How to complete this task:
Return each of the entries below precisely as it appears.

(Stored dataset items)
--------
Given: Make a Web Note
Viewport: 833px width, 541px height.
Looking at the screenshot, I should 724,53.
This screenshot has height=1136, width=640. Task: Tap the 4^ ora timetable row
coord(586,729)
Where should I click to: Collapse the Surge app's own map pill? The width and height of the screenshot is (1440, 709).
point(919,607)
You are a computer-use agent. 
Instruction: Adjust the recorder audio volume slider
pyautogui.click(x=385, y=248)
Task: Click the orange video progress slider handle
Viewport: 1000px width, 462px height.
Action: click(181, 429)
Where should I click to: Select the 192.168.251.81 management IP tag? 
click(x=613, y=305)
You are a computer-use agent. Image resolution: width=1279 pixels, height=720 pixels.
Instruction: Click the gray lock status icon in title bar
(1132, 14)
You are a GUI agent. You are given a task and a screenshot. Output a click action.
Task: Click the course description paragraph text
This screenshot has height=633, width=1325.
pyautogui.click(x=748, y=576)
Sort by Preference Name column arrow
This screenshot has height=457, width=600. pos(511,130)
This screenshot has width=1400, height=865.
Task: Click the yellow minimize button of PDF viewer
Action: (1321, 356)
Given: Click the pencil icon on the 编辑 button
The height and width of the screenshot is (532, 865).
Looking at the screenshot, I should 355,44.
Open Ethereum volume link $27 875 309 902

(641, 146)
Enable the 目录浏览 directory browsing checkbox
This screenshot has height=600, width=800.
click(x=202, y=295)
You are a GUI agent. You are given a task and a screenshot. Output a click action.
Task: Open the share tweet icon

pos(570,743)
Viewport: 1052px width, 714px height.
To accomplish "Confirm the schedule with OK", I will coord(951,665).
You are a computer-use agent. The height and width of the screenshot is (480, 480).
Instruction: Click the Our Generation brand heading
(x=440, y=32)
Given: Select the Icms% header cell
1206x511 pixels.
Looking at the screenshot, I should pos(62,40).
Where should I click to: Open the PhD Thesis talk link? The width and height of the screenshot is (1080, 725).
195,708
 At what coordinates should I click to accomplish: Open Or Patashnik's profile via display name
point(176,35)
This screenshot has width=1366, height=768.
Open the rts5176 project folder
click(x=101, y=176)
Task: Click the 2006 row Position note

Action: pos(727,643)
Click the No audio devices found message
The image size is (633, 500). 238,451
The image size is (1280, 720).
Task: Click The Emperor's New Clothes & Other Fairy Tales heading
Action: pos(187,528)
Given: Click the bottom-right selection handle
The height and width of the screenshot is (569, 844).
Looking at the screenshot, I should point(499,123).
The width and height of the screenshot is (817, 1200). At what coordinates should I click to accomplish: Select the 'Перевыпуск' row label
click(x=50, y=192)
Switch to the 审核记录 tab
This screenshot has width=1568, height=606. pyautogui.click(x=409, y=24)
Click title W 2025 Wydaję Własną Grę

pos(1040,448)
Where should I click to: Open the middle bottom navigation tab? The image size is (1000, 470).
--------
The answer:
Given: Make a Web Note
Viewport: 833px width, 541px height.
Looking at the screenshot, I should 724,53.
This screenshot has height=1136, width=640. Task: Tap the 4^ ora timetable row
coord(586,729)
Where should I click to: Collapse the Surge app's own map pill? The width and height of the screenshot is (1440, 709).
point(919,607)
You are a computer-use agent. 
Instruction: Adjust the recorder audio volume slider
pyautogui.click(x=385, y=248)
Task: Click the orange video progress slider handle
Viewport: 1000px width, 462px height.
Action: click(181, 429)
Where should I click to: Select the 192.168.251.81 management IP tag? 
click(x=613, y=305)
You are a computer-use agent. Image resolution: width=1279 pixels, height=720 pixels.
Instruction: Click the gray lock status icon in title bar
(1132, 14)
You are a GUI agent. You are given a task and a screenshot. Output a click action.
Task: Click the course description paragraph text
This screenshot has height=633, width=1325.
pyautogui.click(x=748, y=576)
Sort by Preference Name column arrow
This screenshot has height=457, width=600. pos(511,130)
This screenshot has width=1400, height=865.
Task: Click the yellow minimize button of PDF viewer
Action: (1321, 356)
Given: Click the pencil icon on the 编辑 button
The height and width of the screenshot is (532, 865).
Looking at the screenshot, I should 355,44.
Open Ethereum volume link $27 875 309 902

(641, 146)
Enable the 目录浏览 directory browsing checkbox
This screenshot has height=600, width=800.
click(x=202, y=295)
You are a GUI agent. You are given a task and a screenshot. Output a click action.
Task: Open the share tweet icon

pos(570,743)
Viewport: 1052px width, 714px height.
To accomplish "Confirm the schedule with OK", I will coord(951,665).
You are a computer-use agent. The height and width of the screenshot is (480, 480).
Instruction: Click the Our Generation brand heading
(x=440, y=32)
Given: Select the Icms% header cell
1206x511 pixels.
Looking at the screenshot, I should pos(62,40).
Where should I click to: Open the PhD Thesis talk link? The width and height of the screenshot is (1080, 725).
195,708
 At what coordinates should I click to accomplish: Open Or Patashnik's profile via display name
point(176,35)
This screenshot has width=1366, height=768.
Open the rts5176 project folder
click(x=101, y=176)
Task: Click the 2006 row Position note

Action: pos(727,643)
Click the No audio devices found message
The image size is (633, 500). 238,451
The image size is (1280, 720).
Task: Click The Emperor's New Clothes & Other Fairy Tales heading
Action: pos(187,528)
Given: Click the bottom-right selection handle
The height and width of the screenshot is (569, 844).
Looking at the screenshot, I should point(499,123).
The width and height of the screenshot is (817, 1200). At what coordinates should I click to accomplish: Select the 'Перевыпуск' row label
click(x=50, y=192)
Switch to the 审核记录 tab
This screenshot has width=1568, height=606. pyautogui.click(x=409, y=24)
Click title W 2025 Wydaję Własną Grę

pos(1040,448)
Where should I click to: Open the middle bottom navigation tab? The image size is (1000, 470).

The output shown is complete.